READING PASSAGE:
That is to say, if a comment read, “poor readability here”, we would expect it to be classified as Readability
. However, if the comment read, “This for loop should be moved before line 2”, then Control Structures
would be its expected classification, despite readability being the motivating factor for the review suggestion. As mentioned previously, in cases where multiple classifications applied, the comment was classified to a category it spent the most words discussing.
Interestingly, 15% of review comments were found to discuss Readability
. This category of comments not only deals with formatting, project conventions and style, but also with how easy the code is to follow for a human.

DATASET:
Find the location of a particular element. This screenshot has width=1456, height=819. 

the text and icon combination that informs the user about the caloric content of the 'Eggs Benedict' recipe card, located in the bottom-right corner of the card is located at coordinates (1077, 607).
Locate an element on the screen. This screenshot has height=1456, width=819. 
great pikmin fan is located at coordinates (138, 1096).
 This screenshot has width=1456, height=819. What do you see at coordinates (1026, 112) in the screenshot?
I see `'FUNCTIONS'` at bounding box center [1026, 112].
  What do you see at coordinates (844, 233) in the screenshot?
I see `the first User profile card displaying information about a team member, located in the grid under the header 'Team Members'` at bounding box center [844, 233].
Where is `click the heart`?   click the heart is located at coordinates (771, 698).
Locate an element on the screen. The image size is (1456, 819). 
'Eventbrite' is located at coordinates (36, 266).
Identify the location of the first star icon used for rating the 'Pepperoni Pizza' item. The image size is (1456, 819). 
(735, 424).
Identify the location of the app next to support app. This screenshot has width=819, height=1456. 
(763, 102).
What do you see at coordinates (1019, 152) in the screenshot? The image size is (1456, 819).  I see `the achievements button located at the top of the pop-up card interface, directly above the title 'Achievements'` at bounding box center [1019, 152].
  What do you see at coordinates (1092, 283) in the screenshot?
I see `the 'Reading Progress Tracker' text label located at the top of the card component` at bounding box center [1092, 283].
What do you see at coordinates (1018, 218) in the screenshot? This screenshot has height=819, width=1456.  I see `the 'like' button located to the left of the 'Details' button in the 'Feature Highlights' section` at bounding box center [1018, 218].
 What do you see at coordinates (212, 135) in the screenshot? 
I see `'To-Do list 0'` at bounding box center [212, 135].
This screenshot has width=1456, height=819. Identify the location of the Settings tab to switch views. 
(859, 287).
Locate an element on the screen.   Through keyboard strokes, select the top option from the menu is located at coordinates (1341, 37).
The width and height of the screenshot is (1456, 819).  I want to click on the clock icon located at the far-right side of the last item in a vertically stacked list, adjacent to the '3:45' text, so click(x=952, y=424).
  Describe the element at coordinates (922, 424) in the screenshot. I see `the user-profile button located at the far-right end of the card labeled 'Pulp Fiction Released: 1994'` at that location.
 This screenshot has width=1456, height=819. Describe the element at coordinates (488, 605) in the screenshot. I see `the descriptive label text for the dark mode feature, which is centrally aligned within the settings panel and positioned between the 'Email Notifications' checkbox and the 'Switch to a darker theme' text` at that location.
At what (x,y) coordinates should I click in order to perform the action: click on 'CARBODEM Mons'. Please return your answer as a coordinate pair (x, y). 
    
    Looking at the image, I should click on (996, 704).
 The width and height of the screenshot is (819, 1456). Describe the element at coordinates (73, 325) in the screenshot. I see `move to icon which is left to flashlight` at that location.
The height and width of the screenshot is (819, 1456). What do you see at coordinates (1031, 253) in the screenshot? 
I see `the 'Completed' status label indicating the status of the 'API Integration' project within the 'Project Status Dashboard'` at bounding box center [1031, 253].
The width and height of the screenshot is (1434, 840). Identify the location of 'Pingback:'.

CHECK YOUR UNDERSTANDING:
**a.** Do the following statements agree with the passage on classifying code review comments? (i) A comment saying "This for loop should be moved before line 2" would be expected to be classified as Readability. (ii) When more than one classification applied, a comment was placed in the category it spent the most words discussing. (iii) Fifteen percent of review comments were found to discuss Readability. Answer yes or no for each, and quote the deciding words of the passage.
**b.** Resume the passage on classifying code review comments, starting after its last sentence.

YOUR RESPONSES:
**a.**
(i) No: "would be its expected classification, despite readability being the motivating factor for the review suggestion"
(ii) Yes: "in cases where multiple classifications applied, the comment was classified to a category it spent the most words discussing"
(iii) Yes: "15% of review comments were found to discuss Readability"

**b.**
While existing static analysis tools are effective in dealing with the former area, they lack the ability to check code effectively in the latter domain. This is supported by the fact that over 50% of the repositories included in our study had some form of static analysis tools checking their code. Additionally, a manual survey of 100 randomly sampled comments classified with Readability
pointed towards this idea as well. One such comment from my study is illustrated below. While the approach taken by the code contributor is correct, the code review has suggested an alternate approach that increases the clarity of the code.
Error handling, class and method design were areas according to which a significant percentage of review comments were classified under. This does not come as a surprise, as these topics vary greatly in the way they are handled from program to program. Moreover, there is often no single correct way to go about their implementation, resulting in an increased amount of developer discussion, and thus review comments, that exist around them.
The most surprising finding from this study is the fact that 44% of review comments were classified according to the Other
category. This highlights a major limitation of our approach in using review comments alone to understand the subject of typical code review discussions.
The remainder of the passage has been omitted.